Na noite de domingo de carnaval, dia 19/02/2023, e na madrugada seguinte, o litoral norte de São Paulo foi atingido por uma chuva torrencial que até o momento já deixou mais de 45 vítimas fatais, além de inúmeros desaparecidos e um rastro de destruição em vários municípios da região. Como se não bastasse a tragédia ambiental e humanitária, a região passou a ser assolada também por uma tragédia ética, moral e criminosa.
Moradores da região denunciaram que comerciantes estariam se aproveitando da situação e vendendo produtos por preços exorbitantes. Relatos e denuncias afirmam que o preço do litro de água chegou a ser vendido por R$ 93,00. O repórter Walace Lara da TV Globo, chegou a se emocionar ao vivo com a situação. Enquanto várias pessoas se mobilizavam para ajudar os atingidos, alguns comerciantes se aproveitavam da situação para obterem um lucro indevido.
O direito sempre trabalhou com elementos que violam a boa-fé e a equidade dos contratos e relações jurídicas. Podemos citar, por exemplo, o art. 422 do Código Civil ao estipular que os contratantes são obrigados a guardar, assim na conclusão do contrato, como em sua execução, os princípios de probidade e boa-fé.
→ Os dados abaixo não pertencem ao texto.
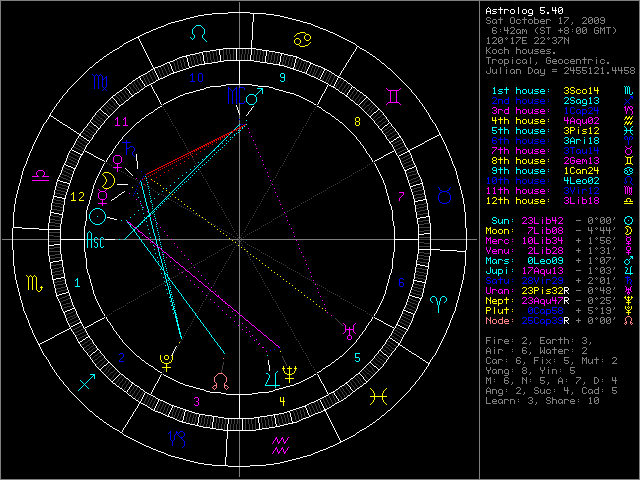The image size is (640, 480).
Task: Select the Capricorn glyph at chart bottom
Action: 176,437
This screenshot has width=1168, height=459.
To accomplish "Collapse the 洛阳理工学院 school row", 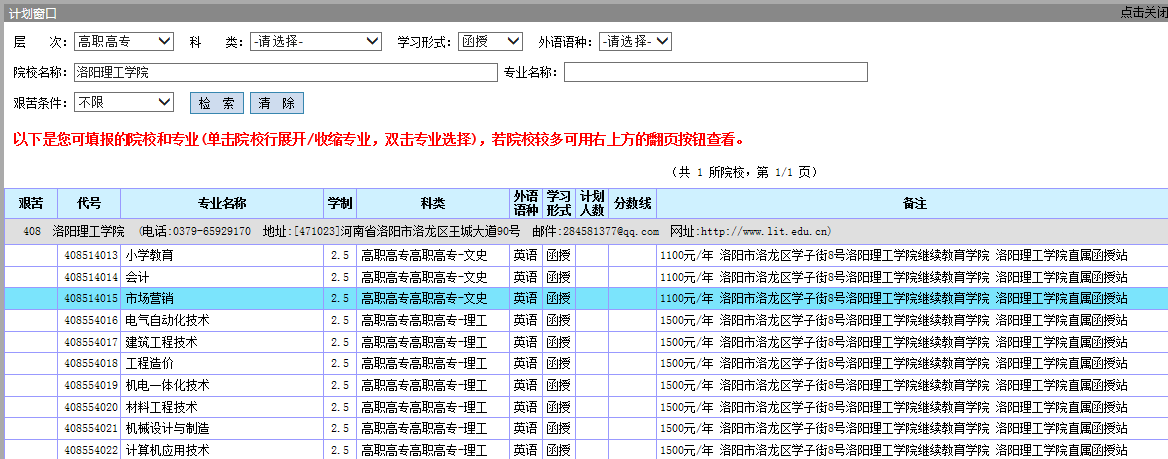I will click(88, 231).
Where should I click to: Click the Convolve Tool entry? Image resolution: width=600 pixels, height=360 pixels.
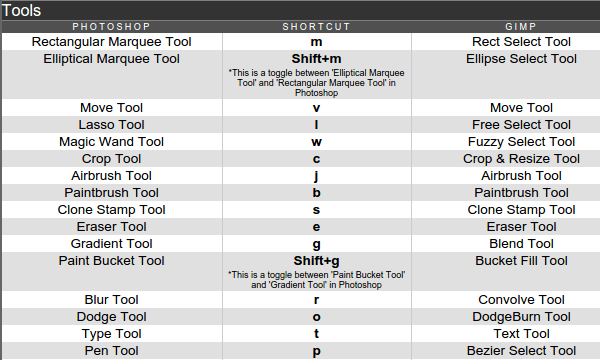click(x=521, y=300)
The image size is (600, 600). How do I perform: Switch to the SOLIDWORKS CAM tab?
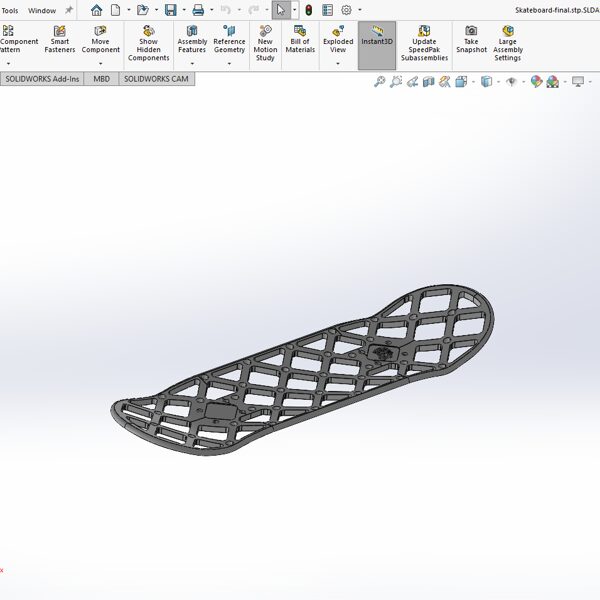click(154, 77)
Também existe previsão nessa mesma legislação da possibilidade de anulação dos contratos caso tenha ocorrido algum vícios do consentimento como, por exemplo, a lesão e o estado de perigo. O art. 156 da legislação civil define como estado de perigo a situação na qual alguém, premido da necessidade de salvar-se, ou a pessoa de sua família, de grave dano conhecido pela outra parte, assume obrigação excessivamente onerosa. O instituto da lesão ocorre quando uma pessoa, sob premente necessidade, ou por inexperiência, se obriga a prestação manifestamente desproporcional ao valor da prestação oposta.
Ora, se o próprio Código Civil, que é um código que regulamenta a relação entre particulares, tem previsão de situações na qual uma das partes se beneficia pelo desespero da outra, a legislação consumerista que protege o vulnerável é ainda mais protetora.
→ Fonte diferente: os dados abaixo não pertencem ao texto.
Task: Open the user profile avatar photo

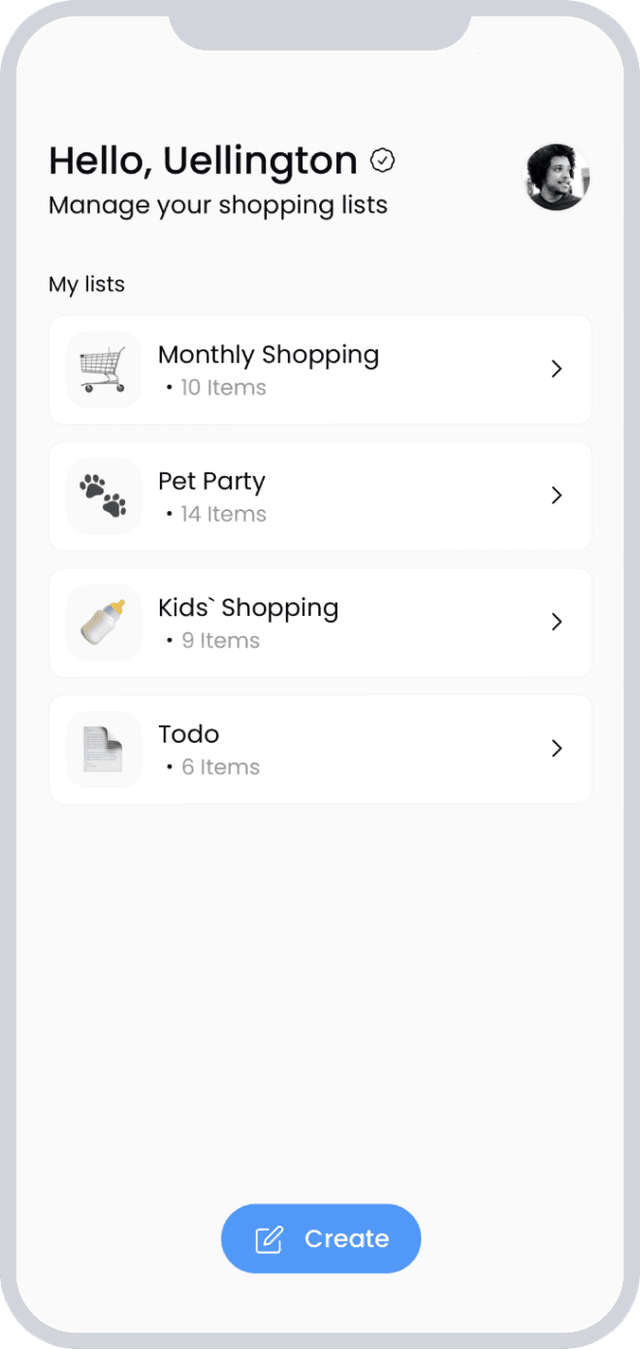Action: 557,177
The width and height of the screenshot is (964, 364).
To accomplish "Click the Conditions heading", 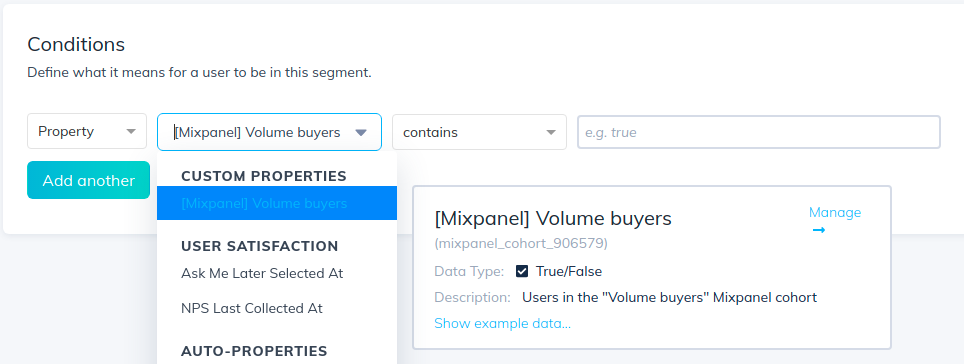I will tap(76, 44).
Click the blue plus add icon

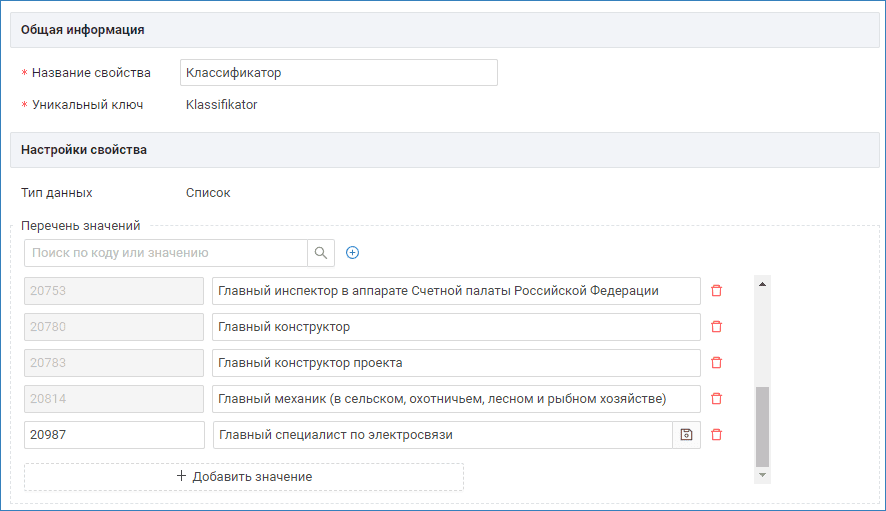(x=352, y=253)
Já no primeiro artigo, o Código de Defesa do Consumidor estabelece normas de ordem pública e interesse social. Significa dizer que as regras são indisponíveis, e devem ser principalmente em um momento de calamidade pública como esse. A Política Nacional das Relações de Consumo tem com princípio o reconhecimento da vulnerabilidade do consumidor no mercado de consumo, em situações de plena normalidade, quiçá em situações extremas, assim como a coibição e repressão eficientes de todos os abusos praticados no mercado de consumo, nos termos do art. 4,VI.
São direitos básicos dos consumidores, dentre outros, a modificação das cláusulas contratuais que estabeleçam prestações desproporcionais ou sua revisão em razão de fatos supervenientes que as tornem excessivamente onerosas.
Além disso, é considerado como prática abusiva, exigir do consumidor vantagem manifestamente excessiva, bem como elevar sem justa causa o preço de produtos ou serviços, nos termos do art. 39, V e X.
Ainda assim, são nulas de pleno direito, as cláusulas que estabeleçam obrigações consideradas iníquas, abusivas, que coloquem o consumidor em desvantagem exagerada, ou sejam incompatíveis com a boa-fé ou a eqüidade, art. 51, IV.
Se não bastassem todas essas violações ao Código de Defesa do Consumidor, o art. 36, III, da Lei n. 12.529/11, prevê como infração contra à ordem econômica aumentar arbitrariamente os lucros.
Também é possível enquadrar a conduta desses comerciantes no art. 3º, VI, da Lei n. 1.521/51, como crime contra economia popular que prevê pena de detenção, de 2 (dois) anos a 10 (dez) anos, e multa.
Os comerciantes que realizam essa prática também estão sujeitos às penalidades administrativas do Decreto n. 2.181/97, que prevê dentre outras sanções, a suspensão de fornecimento de produtos ou serviços, a suspensão temporária de atividade, a cassação de licença do estabelecimento ou de atividade e a interdição, total ou parcial, de estabelecimento.
Ou seja, por todos os aspectos que se observa a referida conduta, além de imoral, desumana e oportunista, ela se enquadra em vários crimes e violações ao ordenamento jurídico brasileiro.